Welcome to our dedicated page for International Tower Hill Mines SEC filings (Ticker: THM), a comprehensive resource for investors and traders seeking official regulatory documents including 10-K annual reports, 10-Q quarterly earnings, 8-K material events, and insider trading forms.
International Tower Hill Mines Ltd. filings document the company’s mineral-property business, its Livengood Gold Project in Alaska and the governance of a British Columbia issuer with common shares registered on NYSE American under THM. Annual and quarterly reports provide financial statements, management discussion, operating and financial results, project-related disclosures, risk factors and capital resources.
Proxy materials cover annual shareholder meeting matters, including director elections, auditor appointment, advisory compensation votes and vote-frequency proposals. Form 8-K reports record material events such as board appointments, executive compensation actions, material agreements, shareholder voting matters and capital-structure disclosures.
International Tower Hill Mines Ltd. is conducting a public offering of $60,000,000 of common shares under its shelf registration, with a concurrent $40 million private placement to its largest shareholder, Paulson & Co. Inc., at the same price.
After the offering and private placement, pro forma cash and cash equivalents would rise from $2.28 million to about $102.28 million as of September 30, 2025, significantly strengthening funding for its Livengood Gold Project in Alaska. The company plans to allocate approximately $50 million to feasibility and technical studies, $35 million to permitting and community engagement, and $12 million to corporate and general purposes.
As of January 19, 2026, 207,885,473 common shares were outstanding, and a 30‑day underwriter option may increase the total. Paulson currently owns 33.8% of the shares and will maintain a significant influence while its new investment is subject to a lock‑up agreement.
International Tower Hill Mines Ltd. is conducting a public offering of $60,000,000 of common shares under its shelf registration, with a concurrent $40 million private placement to its largest shareholder, Paulson & Co. Inc., at the same price.
After the offering and private placement, pro forma cash and cash equivalents would rise from $2.28 million to about $102.28 million as of September 30, 2025, significantly strengthening funding for its Livengood Gold Project in Alaska. The company plans to allocate approximately $50 million to feasibility and technical studies, $35 million to permitting and community engagement, and $12 million to corporate and general purposes.
As of January 19, 2026, 207,885,473 common shares were outstanding, and a 30‑day underwriter option may increase the total. Paulson currently owns 33.8% of the shares and will maintain a significant influence while its new investment is subject to a lock‑up agreement.
International Tower Hill Mines Ltd. (THM) filed its quarterly report, showing continued project-stage spending and no revenues as it advances the Livengood Gold Project in Alaska. The company reported a Q3 net loss of $732,303 and a nine‑month net loss of $3,326,457.
Liquidity improved after a March private placement, which raised $3,932,994 through the issuance of 8,192,031 shares at $0.4801. Cash and cash equivalents were $2,277,809 at September 30, 2025, up from $992,487 at year‑end. Shares outstanding were 207,885,473 as of October 31, 2025.
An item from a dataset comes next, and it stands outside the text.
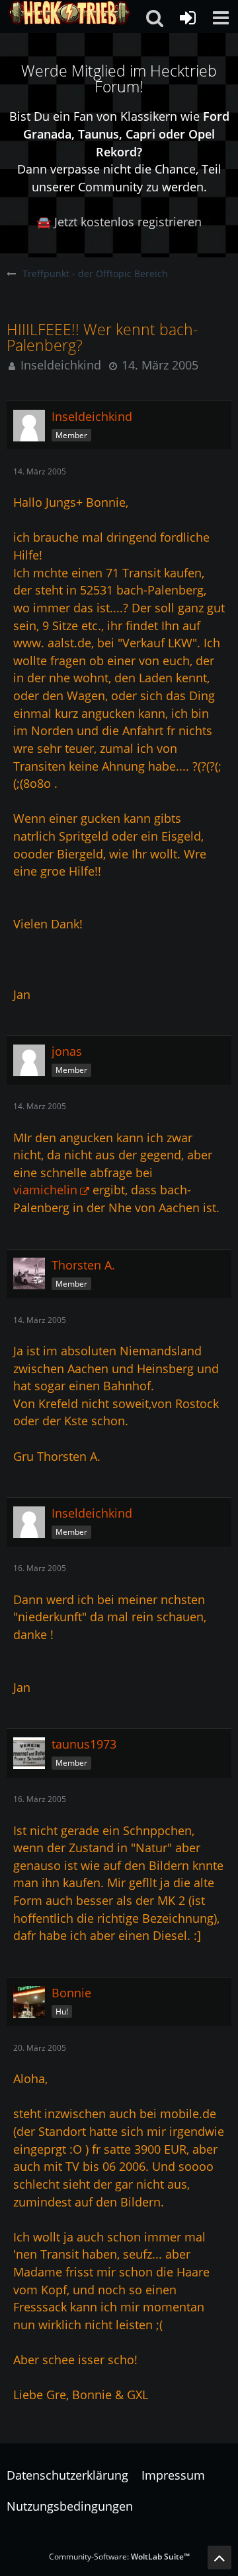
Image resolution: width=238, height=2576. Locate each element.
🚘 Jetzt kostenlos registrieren (119, 222)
Operating expenses rose on higher mineral property activity, with year‑to‑date exploration and related costs of $1,165,757. The Board approved a $3.7 million 2025 work program focused on antimony metallurgy, environmental baseline work, and community engagement. Management states there is substantial doubt about the ability to continue as a going concern without additional financing, and notes contractual obligations for leases and fees totaling $4,808,412 over future years.
International Tower Hill Mines Ltd. (THM) reported condensed interim results for the quarter ended June 30, 2025. Total assets were $58.48 million, including $2.85 million in cash and $55.38 million recorded as mineral property. Cash increased from $992,487 at December 31, 2024, following a non-brokered private placement that raised approximately $3.93 million.
The company recorded a net loss of $1.93 million for the three months ended June 30, 2025 (six-month loss $2.59 million), driven by operating expenses including $801,909 of mineral property expenditures in the quarter and elevated share-based compensation charges. Working capital improved to $2.90 million. Management states the current cash resources are sufficient to fund the approved $3.7 million 2025 work program and anticipated corporate costs for at least the next 12 months, but the company has no revenue-generating operations and will require additional financing to continue development beyond its near-term plan.